**Exercise requirements**: From the line containing "Increase quantity with the plus stepper" through the last line of the data, both ends included, write out every line exactly; omit the pictures.

**Information given**:
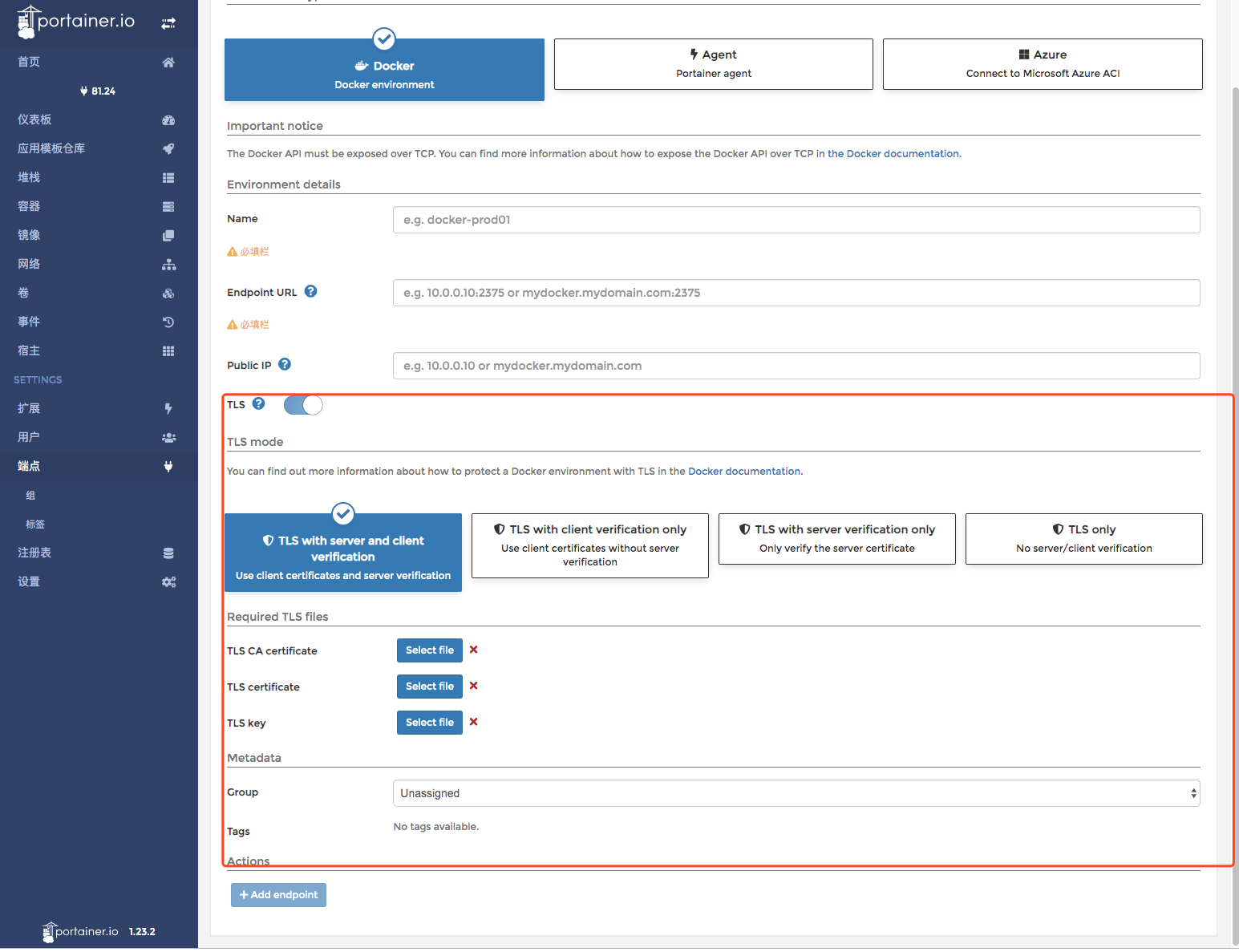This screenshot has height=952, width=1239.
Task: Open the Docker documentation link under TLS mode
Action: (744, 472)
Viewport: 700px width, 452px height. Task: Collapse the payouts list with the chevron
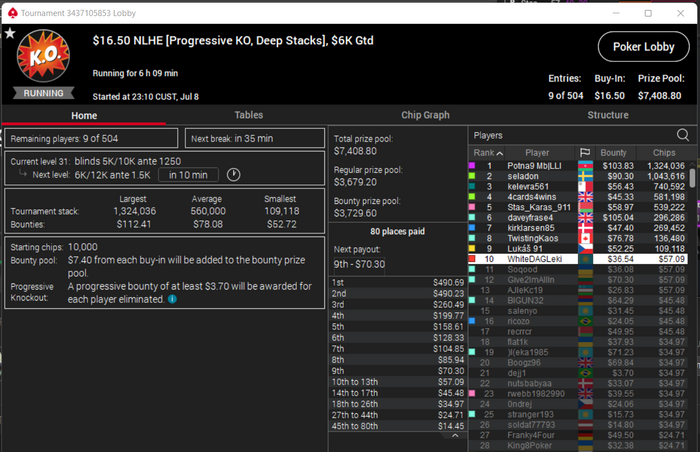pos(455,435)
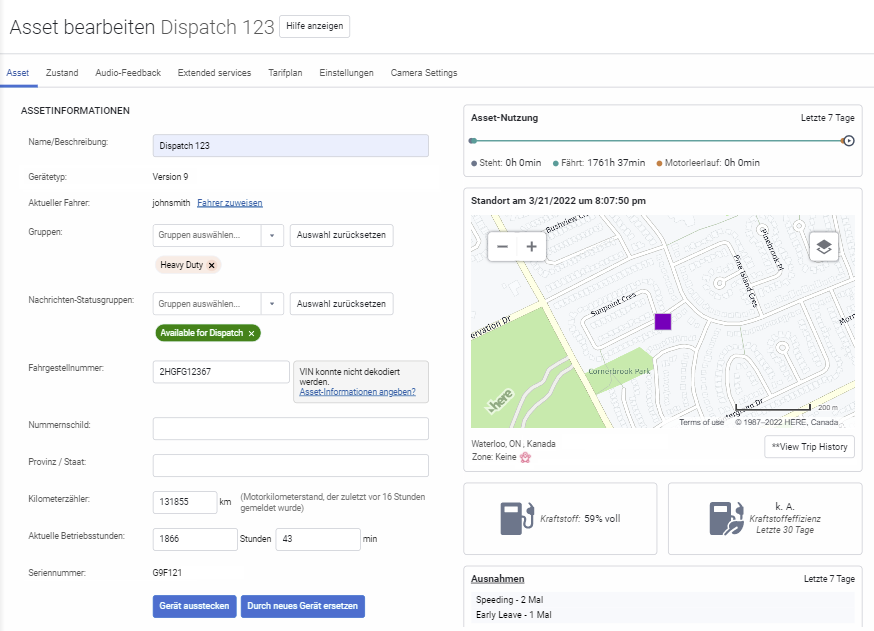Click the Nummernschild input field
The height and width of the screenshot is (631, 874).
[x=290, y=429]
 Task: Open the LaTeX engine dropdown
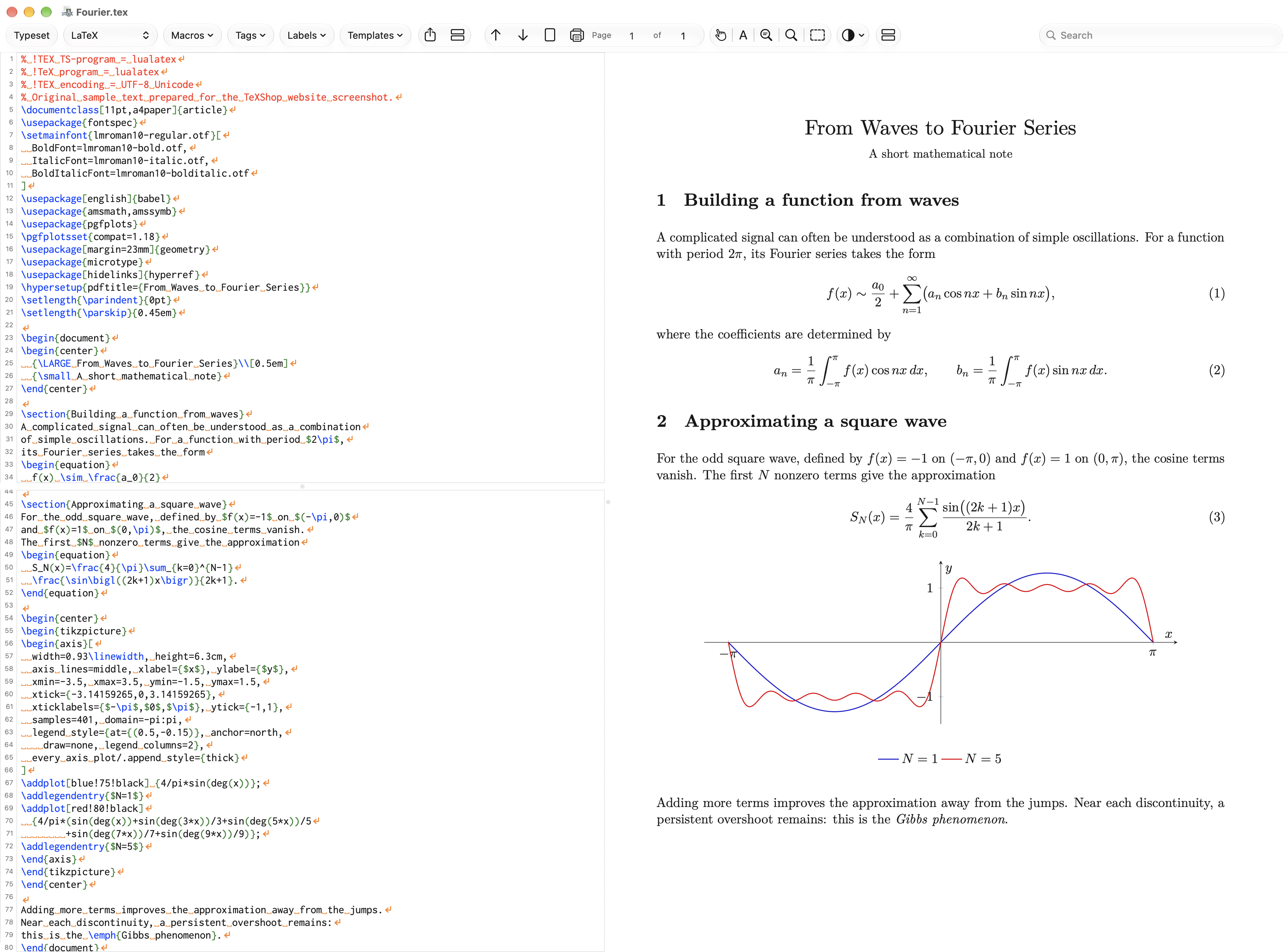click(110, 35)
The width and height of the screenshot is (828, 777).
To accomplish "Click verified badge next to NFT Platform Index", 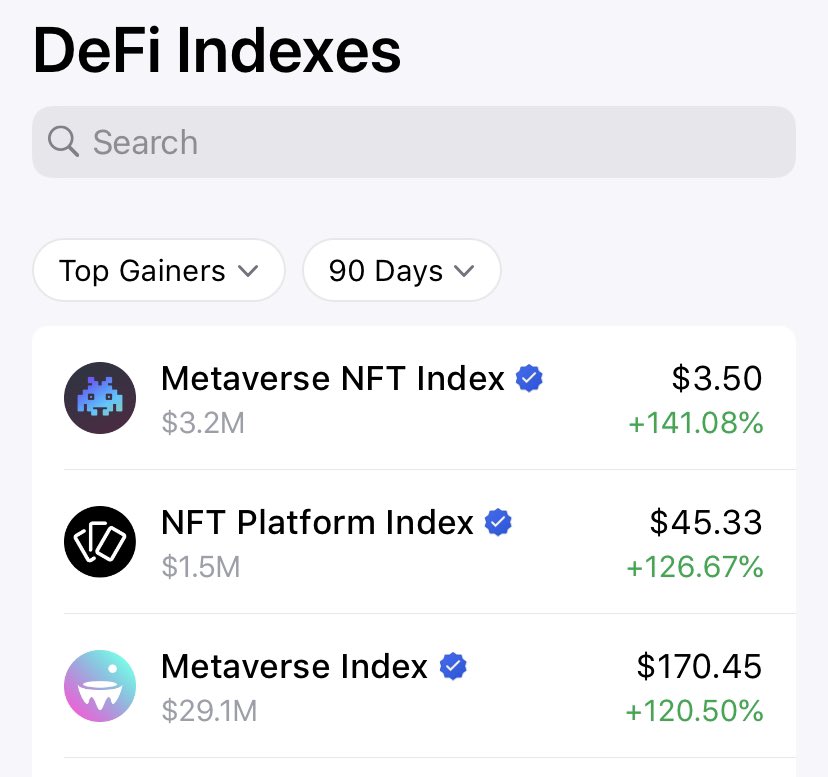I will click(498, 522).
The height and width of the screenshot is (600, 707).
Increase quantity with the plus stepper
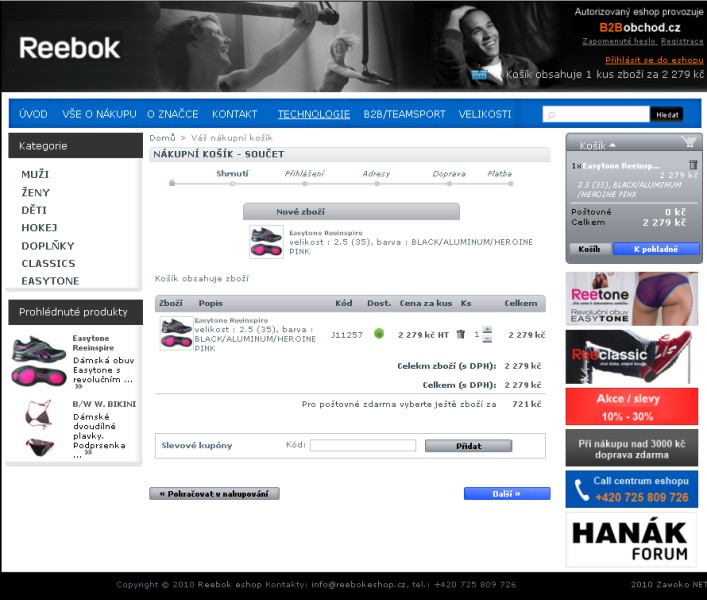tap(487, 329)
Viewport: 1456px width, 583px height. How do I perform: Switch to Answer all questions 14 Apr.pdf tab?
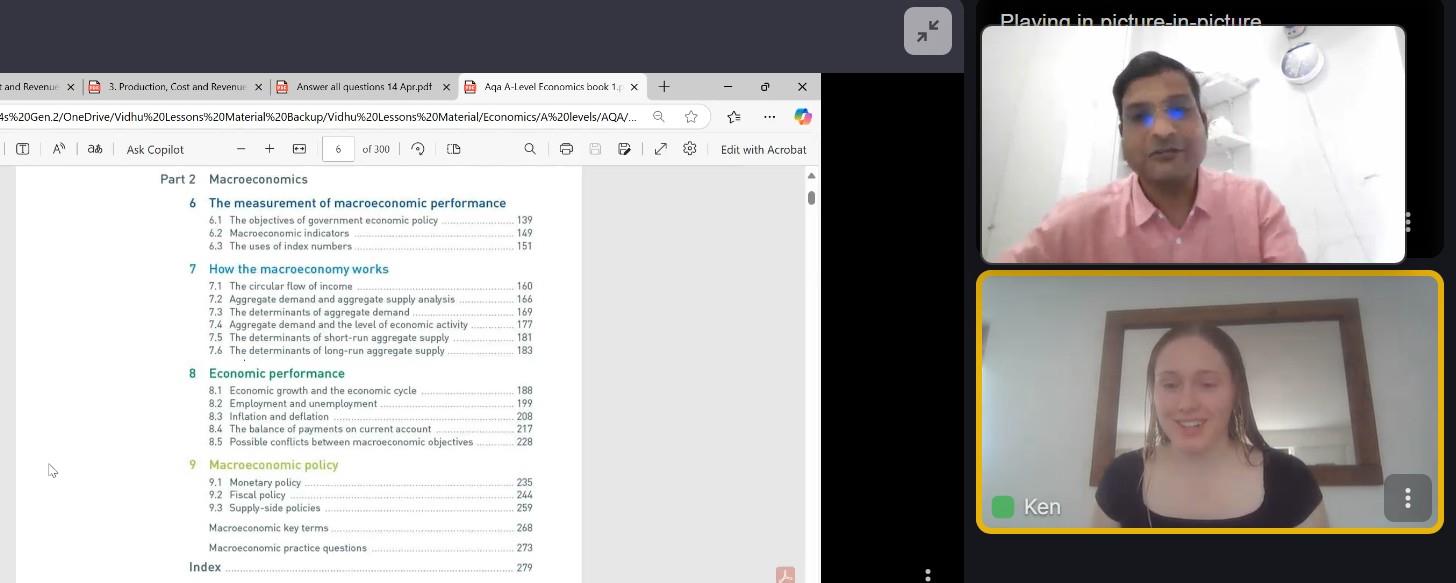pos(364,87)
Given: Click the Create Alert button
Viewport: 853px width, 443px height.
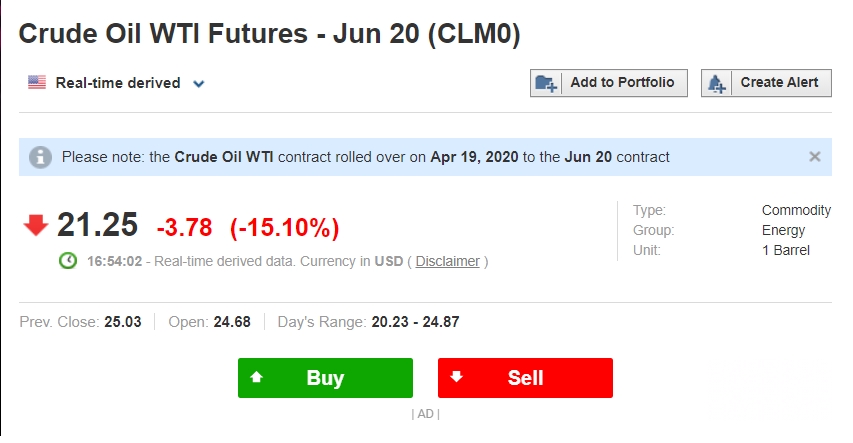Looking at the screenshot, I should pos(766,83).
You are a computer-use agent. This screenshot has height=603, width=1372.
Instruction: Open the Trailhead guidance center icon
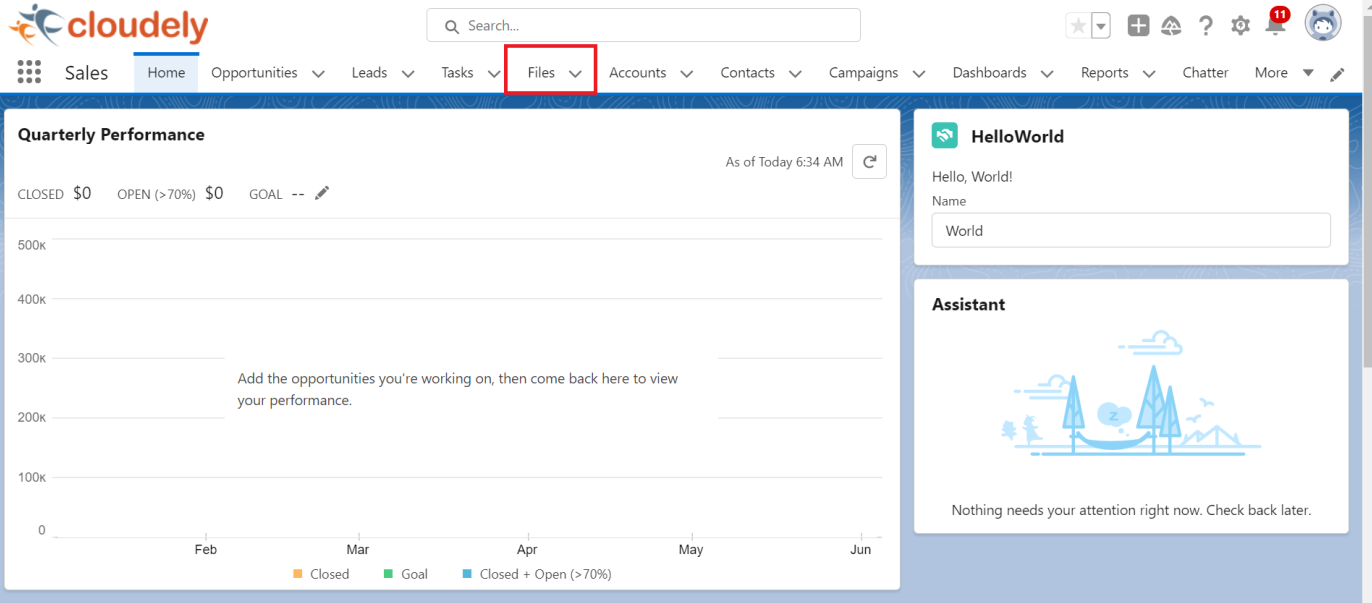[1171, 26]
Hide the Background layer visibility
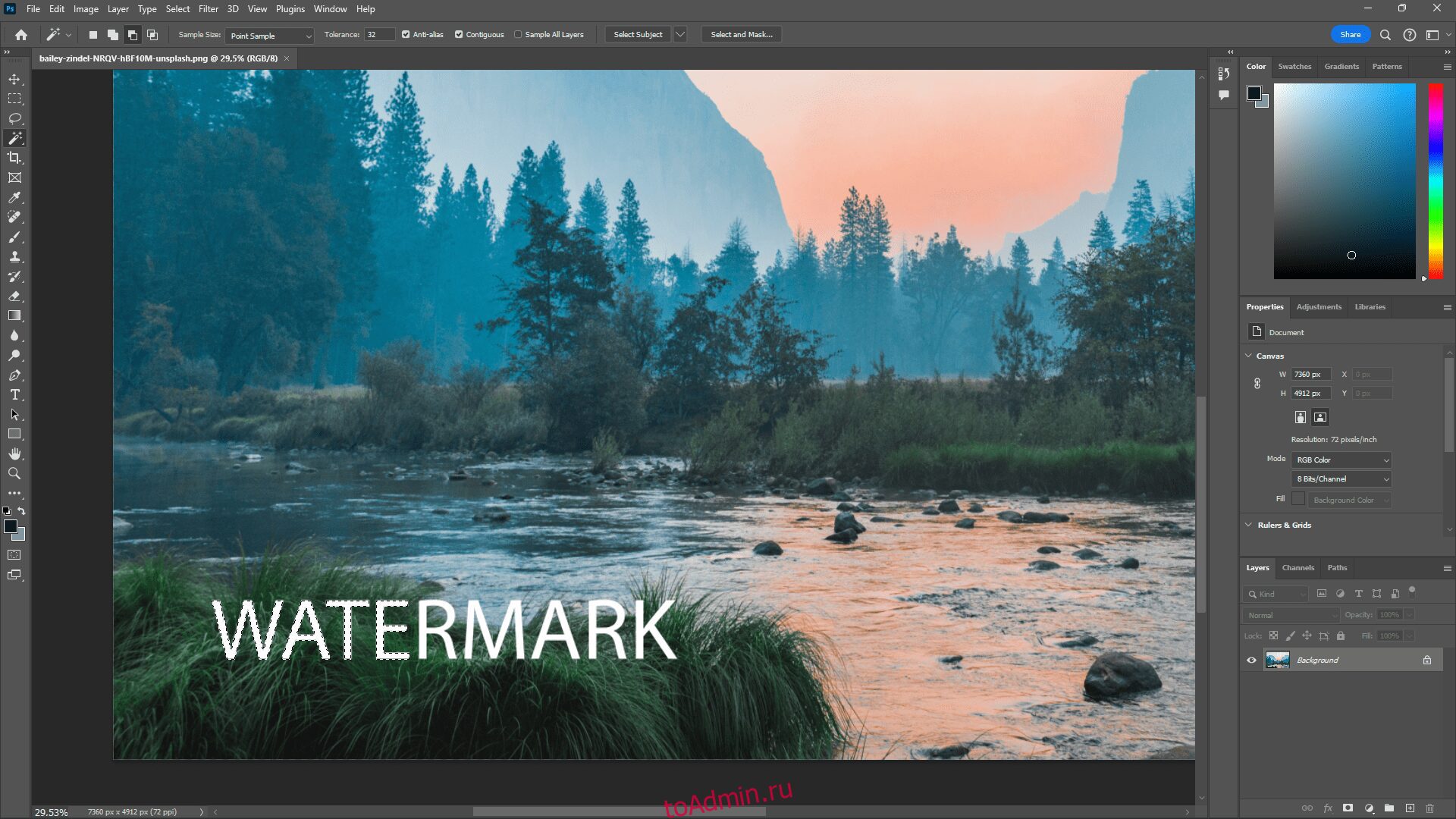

**Solution for this task**:
Increase quantity with the plus stepper
tap(487, 329)
Viewport: 1456px width, 583px height. How do I perform: Switch to Answer all questions 14 Apr.pdf tab?
pos(364,87)
Given: Click the Create Alert button
Viewport: 853px width, 443px height.
Looking at the screenshot, I should pos(766,83).
You are a computer-use agent. This screenshot has height=603, width=1372.
Instruction: Open the Trailhead guidance center icon
[1171, 26]
Hide the Background layer visibility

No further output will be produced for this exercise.